*TEXT UNDER STUDY*.
######

Andrew G. Shead, who at the time of his writing was head of Old Testament and Hebrew at Moore Theological College in Sydney, Australia and a member of the New International Version Committee on Bible Translation, reviewing the release of Simmons's version of the biblical Psalms, concludes that the TPT is no longer the Bible.

Brian Simmons has made a new translation of the Psalms (and... the whole New Testament) which aims to 're-introduce the passion and fire of the Bible to the English reader.' He achieves this by abandoning all interest in textual accuracy, playing fast and loose with the original languages, and inserting so much new material into the text that it is at least 50% longer than the original. The result is a strongly sectarian translation that no longer counts as Scripture... If the translation had been packaged as a commentary on Scripture I would not have needed to write this review; but to package it as Scripture is an offence against God. Every believer who is taught to treat it as the enscripturated words of God is in spiritual danger, not least because of the sentimentalised portrait of God that TPT Psalms sets out to paint. Simmons's caricature of God as 'the King who likes and enjoys you' [citing p. 5 of The Psalms: Poetry on Fire] eliminates all but one facet of God's feelings about us, and then gets that one wrong.

===Plagiarism===
In 2026, pastors David Fish and JonMark Baker, along with apologist Mike Winger, detailed more than 100 clear instances of plagiarism in TPT — in which phrases or sentences are identical to other unique translations without credit being given — and tallied more than 2,400 additional likely instances.

######

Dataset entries
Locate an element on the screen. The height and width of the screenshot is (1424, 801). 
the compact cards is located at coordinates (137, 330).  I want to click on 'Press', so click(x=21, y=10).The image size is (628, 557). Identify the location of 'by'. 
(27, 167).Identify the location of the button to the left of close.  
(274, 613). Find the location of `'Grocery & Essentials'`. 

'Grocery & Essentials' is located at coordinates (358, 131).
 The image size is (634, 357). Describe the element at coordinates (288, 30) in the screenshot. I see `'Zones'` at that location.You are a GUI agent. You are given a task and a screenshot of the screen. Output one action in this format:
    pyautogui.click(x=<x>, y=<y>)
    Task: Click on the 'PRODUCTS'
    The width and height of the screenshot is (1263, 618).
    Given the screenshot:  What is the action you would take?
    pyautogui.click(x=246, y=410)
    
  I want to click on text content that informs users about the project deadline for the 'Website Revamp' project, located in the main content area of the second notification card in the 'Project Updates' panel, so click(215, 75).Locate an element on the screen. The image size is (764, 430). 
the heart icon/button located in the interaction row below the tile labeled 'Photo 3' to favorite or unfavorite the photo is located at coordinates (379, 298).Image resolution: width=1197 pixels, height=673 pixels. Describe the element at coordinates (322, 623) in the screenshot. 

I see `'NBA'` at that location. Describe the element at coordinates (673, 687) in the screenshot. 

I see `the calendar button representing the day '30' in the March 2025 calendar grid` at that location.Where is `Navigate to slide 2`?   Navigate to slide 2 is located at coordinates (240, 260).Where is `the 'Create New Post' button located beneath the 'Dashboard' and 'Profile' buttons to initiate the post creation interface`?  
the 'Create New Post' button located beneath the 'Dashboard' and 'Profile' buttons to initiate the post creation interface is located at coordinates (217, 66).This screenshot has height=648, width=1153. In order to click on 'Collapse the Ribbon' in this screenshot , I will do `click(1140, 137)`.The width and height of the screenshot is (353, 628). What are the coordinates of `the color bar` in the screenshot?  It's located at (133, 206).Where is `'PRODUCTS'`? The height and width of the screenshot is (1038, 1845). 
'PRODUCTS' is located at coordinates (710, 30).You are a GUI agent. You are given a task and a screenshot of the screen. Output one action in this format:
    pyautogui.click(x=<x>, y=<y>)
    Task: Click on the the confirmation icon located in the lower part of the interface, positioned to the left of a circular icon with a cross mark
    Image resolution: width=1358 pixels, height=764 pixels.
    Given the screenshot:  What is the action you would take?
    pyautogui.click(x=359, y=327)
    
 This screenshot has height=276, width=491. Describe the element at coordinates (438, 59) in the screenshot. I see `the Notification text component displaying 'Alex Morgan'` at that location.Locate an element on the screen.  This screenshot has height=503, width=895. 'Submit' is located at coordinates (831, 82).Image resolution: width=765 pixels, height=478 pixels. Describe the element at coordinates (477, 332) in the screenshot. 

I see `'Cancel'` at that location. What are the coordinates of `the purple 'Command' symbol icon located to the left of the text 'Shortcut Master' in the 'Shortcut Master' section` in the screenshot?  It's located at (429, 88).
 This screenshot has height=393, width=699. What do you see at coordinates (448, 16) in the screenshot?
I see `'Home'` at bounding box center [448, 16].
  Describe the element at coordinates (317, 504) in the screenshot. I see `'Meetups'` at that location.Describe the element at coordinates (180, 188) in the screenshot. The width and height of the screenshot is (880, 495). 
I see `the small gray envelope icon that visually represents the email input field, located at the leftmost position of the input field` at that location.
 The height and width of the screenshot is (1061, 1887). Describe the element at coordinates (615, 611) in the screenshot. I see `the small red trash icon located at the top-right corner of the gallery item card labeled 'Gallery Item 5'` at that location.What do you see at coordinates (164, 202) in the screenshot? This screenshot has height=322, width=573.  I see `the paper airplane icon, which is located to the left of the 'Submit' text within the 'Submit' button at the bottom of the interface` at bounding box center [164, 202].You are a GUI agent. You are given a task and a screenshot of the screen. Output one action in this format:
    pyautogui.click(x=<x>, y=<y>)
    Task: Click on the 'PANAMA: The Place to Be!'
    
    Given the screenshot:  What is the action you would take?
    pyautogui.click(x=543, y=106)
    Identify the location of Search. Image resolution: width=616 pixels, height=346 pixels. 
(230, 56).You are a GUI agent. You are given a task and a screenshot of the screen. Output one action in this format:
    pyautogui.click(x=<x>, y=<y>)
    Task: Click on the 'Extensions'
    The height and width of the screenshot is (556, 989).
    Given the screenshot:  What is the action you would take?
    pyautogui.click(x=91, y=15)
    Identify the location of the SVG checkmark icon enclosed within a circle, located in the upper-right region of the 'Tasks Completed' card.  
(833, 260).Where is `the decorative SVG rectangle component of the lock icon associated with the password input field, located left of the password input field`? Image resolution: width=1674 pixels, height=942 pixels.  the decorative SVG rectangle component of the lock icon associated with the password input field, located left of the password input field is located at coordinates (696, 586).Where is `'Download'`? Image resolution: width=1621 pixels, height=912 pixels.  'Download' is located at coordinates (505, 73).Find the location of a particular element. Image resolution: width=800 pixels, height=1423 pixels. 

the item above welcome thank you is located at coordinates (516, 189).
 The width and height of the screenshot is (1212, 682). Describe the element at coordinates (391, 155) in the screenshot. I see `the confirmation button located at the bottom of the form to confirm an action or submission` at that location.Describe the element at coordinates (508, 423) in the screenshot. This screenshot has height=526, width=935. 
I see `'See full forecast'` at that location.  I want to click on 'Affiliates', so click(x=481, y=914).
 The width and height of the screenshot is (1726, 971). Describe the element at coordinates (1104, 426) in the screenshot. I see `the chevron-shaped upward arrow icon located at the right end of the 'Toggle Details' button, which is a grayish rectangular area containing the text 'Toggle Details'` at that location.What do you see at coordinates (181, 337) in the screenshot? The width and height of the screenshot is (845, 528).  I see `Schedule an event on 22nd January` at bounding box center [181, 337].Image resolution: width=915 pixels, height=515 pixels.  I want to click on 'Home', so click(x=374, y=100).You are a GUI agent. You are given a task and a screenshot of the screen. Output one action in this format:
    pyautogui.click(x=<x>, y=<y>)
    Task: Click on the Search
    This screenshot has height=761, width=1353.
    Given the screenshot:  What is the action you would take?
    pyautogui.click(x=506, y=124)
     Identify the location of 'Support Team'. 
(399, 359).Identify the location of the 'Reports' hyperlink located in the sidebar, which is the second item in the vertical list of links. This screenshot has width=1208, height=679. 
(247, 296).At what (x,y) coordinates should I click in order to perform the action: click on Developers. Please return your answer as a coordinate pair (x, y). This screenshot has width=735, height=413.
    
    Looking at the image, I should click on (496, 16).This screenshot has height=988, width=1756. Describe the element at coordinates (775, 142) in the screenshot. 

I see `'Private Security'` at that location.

######

Could you write the next part of the passage criticizing Brian Simmons's TPT, picking up after its last sentence? None of the items are needed here.

===Ongoing changes===
Simmons has continued editing the online version of TPT in the years since its initial publication, which is not uncommon for certain Biblical translations, but the changes are "often extensive" and "without announcement," as Christianity Today noted in a 2026 critique.

In 2013, for instance, TPT translated Galatians 6:6 as “And those who are taught the Word will receive an impartation from their teacher; a transference of anointing takes place between them.” In 2020, the same verse was rendered “And those who are taught the Word must share all good things with their teacher.”
Simmons appears to be making these changes largely unilaterally.

While the TPT website claims that there is a team providing oversight to edits, one of the experts listed online as a theological reviewer of the work – Rick Wadholm Jr. – told The Roys Report that there is not any actual "rigorous review" and that he is unsure if any of his "very many comments/edits/revisions were accepted or followed in any fashion” by Simmons.